Handling Campaign traffic in AEM

Server racks with brightly lit fiber optic cables representing data flow and a technician monitoring data on multiple screens

It must have been 2007 when I have seen that urls with a query string “utm_id=someHexCode” in the logs of the Communiqe system I ran at that time. I still remember that we had about 4’000 of them on any given day, which was not that much of a problem. But I didn’t know back then, that we will still deal with the very same requests more than 15 years later, but with an even higher rate and with more severe consequences.

What is special with these query strings? The most important thing forbackend folks is that these query strings are a frontend topic. They are used to attribute requests to a certain source, which is important for the Analytics folks to track the effectiveness for their campaigns.
For example when there is this query string “utm_id=cm2026-35-1” it could be the code of “email blast 1 of campaign 35 in 2026”. If a user clicks on that link in an email, the analytics code in the page will read this query string and report it to the analytics server. And this then allows to track the conversion rate or efficiency of this particular email blast and compare it to the results of a Facebook ad or other sources.

So this special type of traffic has 2 aspects which are important for backend folks like me:

  • It typically happens in spikes: Right after the distribution of these emails (either via ads, emails or whatever other way of distributing it) users will click it.
  • These query srings have a meaning only on the frontend side, but on the backend these parameters are not used at all.

But as most caches don’t cache any response where the query string contains a query string, such requests bypass all CDN caches by default. That means that such requests end up very frequently on the AEM publish instance for rendering, while from a backend perspective all of the following requests will produce the same results:

  • /content.html (the response of this request could be cached)
  • /content.html?utm_id=campaign1 (non-cacheable)
  • /content.html?utm_id=campaign25 (non-cacheable)

And because these requests happen frequently in spikes, this often leads to situations that such a campaign triggers an overload of the AEM Publish layer. Which is sad, because your expensive and successful marketing campaign is responsible for a server-side outage, and instead of a great experience you serve your customers a slow site and/or errors.

Unfortunately I see too many of those situations.

What is the AEM answer to it?

The general idea to handle this situation is to strip off these campaign parameters from the request, which makes turns them into requests for which the response can be served from a cache, where the usual caching and expiration rules are applied. Where and how this can be done is depends.

On AEM CS the best way to handle this directly on the CDN (using Traffic Rules to normalize requests); this is the best solution, because any campaign traffic is served directly from the CDN, and it’s not bothering origin (that means the dispatcher and the publish instances). If you are on AEM CS you should use this approach.

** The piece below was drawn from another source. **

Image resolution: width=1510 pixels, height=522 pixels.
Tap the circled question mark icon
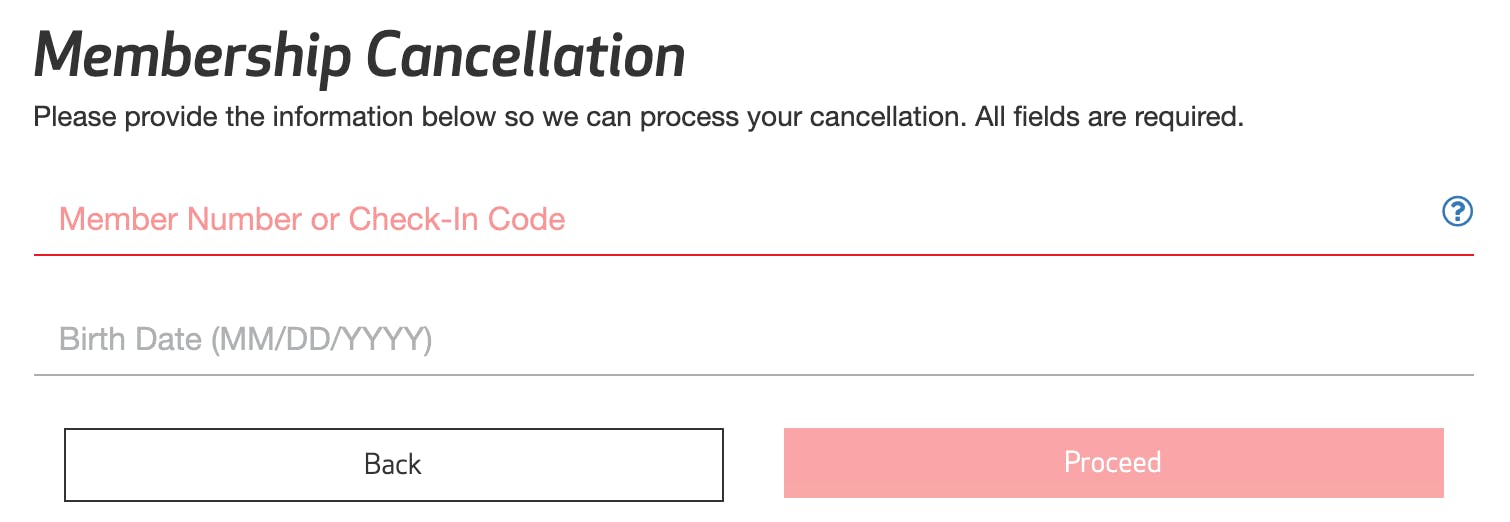[1457, 211]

A concept which is can be implemented on any AEM setup is to implement it on the dispatcher. With the /ignureUrlParams command you specifiy the parameters which should be stripped from the request. If there is no query string left, the request is considered cacheable, and it’s checked against the usual dispatcher rules.

But in every case you need to be able to identify the query strings which you know will be used in the context of your AEM application. If you know them, you also know that you can ignore everything else. Configure them into the traffic rules or the /ignoreUrlParams section.

Every AEM instance should have this configured in order to handle such traffic spikes.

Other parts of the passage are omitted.